Devant l’inaction des autorités, la malveillance ou l’inconscience de certains habitants et leur pauvreté, la Venise malienne croule sous les déchets. Et la population en fait les frais.
« Nous vivons cette situation depuis des années, donc difficile pour les habitants de trouver une solution dans l’immédiat » témoigne Seydou Touré, un pêcheur Bozo.
« C’est parce que nous manquons cruellement d’espace habitable, que les habitants sont obligés de conserver les ordures pour en faire des barricades. Certains habitants achètent même des déchets pour fortifier leur domaine des inondations », nous confie-t-il. « A présent nous souffrons beaucoup de ces déchets. Nos enfants souffrent régulièrement du paludisme, de plaies sur tout le corps et nos maisons sont remplies de moustiques, d’insectes nuisibles et de rats » déplore-t-il. « Voir les berges du fleuve dans cet état ne nous honore guère mais, les moyens d’action nous manque » ajoute-t-il. Visiblement affaibli, notre interlocuteur a été lui-même victime d’une dysenterie dont le traitement lui a couté 15 000 FCFA, la semaine précédente.

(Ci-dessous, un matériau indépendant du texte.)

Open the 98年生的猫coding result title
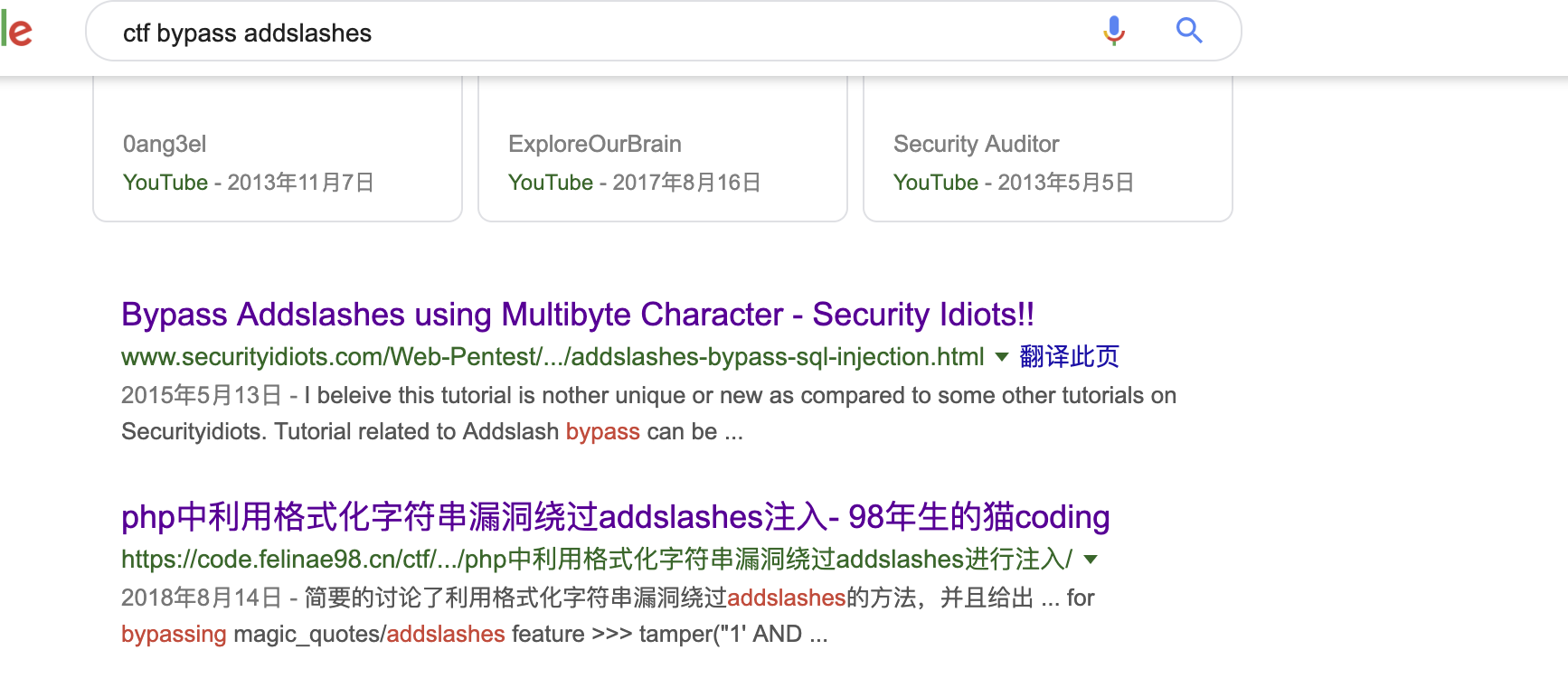The image size is (1568, 678). 615,517
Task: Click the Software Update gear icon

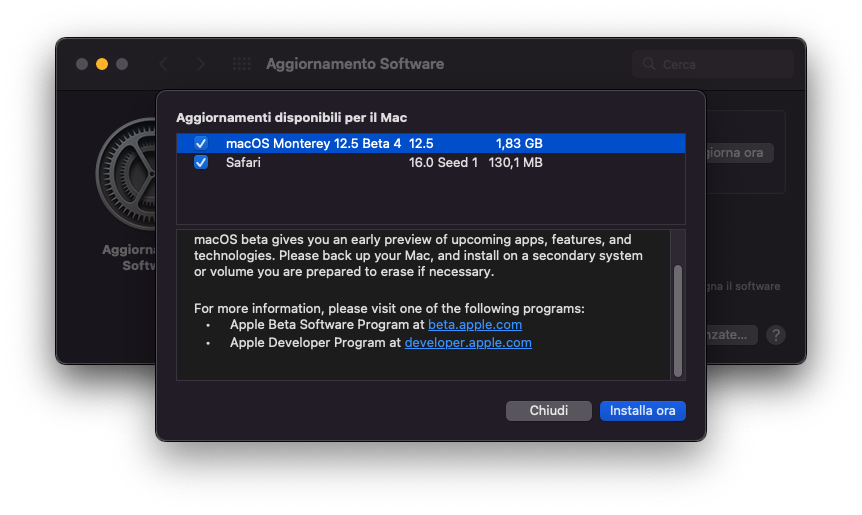Action: pos(126,174)
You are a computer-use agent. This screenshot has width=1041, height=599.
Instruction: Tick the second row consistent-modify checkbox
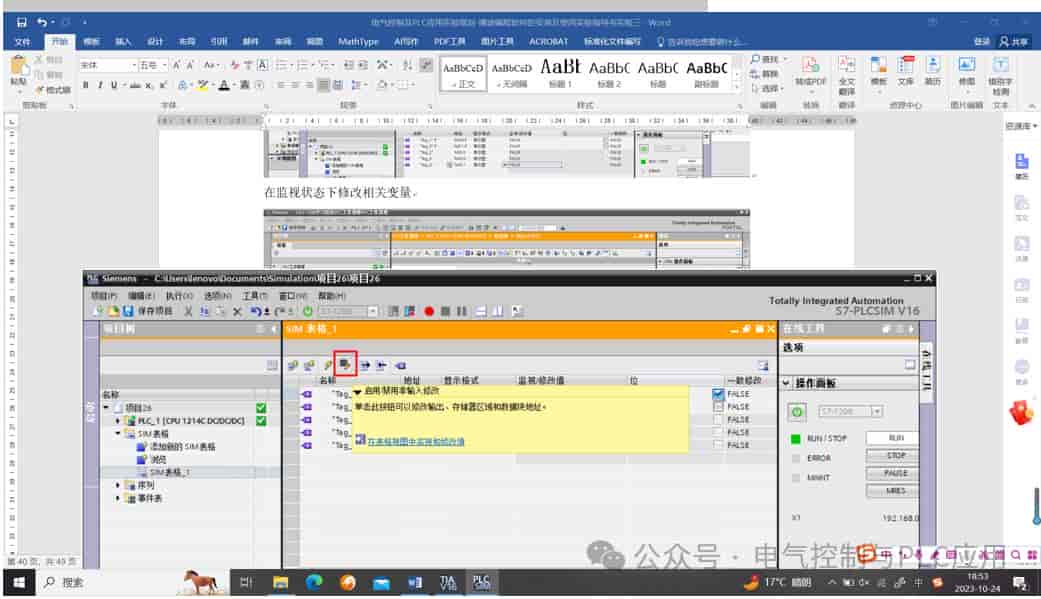coord(718,406)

Les pêcheurs Bozo vivent essentiellement de la pêche et sont particulièrement exposés à la pollution puisqu’ils utilisent directement l’eau du fleuve pour la boisson et pour bien d’autres besoins, bien qu’elle soit impropre à la consommation, en l’absence de traitement.
« La mauvaise gestion des ordures sous-tend des Infections Respiratoires Aiguës. Ce sont des maladies liées à la poussière et aux mauvaises odeurs qui s’attaquent à l’organisme et gênent la respiration », explique le docteur Paté Ongoiba. Ces maladies font partie de nombreux cas de consultation dans les différentes structures de santé de Mopti. « Malgré leur bourse faible, plus du tiers du revenu des habitants est absorbé par les soins médicaux » souligne-t-il.
Pour améliorer le traitement des déchets, il faudrait davantage de Groupements d’Intérêt Economiques (GIE), selon le médecin. Ce sont de petites entreprises privées chargées du ramassage des ordures, en complément des services de voirie de Mopti qui fonctionnent mal. Mopti souffre de l’absence de gestion coordonnée des déchets à travers la ville.
A Mopti, comme dans le reste du Mali en général, le développement durable et la lutte contre la pauvreté doivent intégrer la promotion de la santé publique.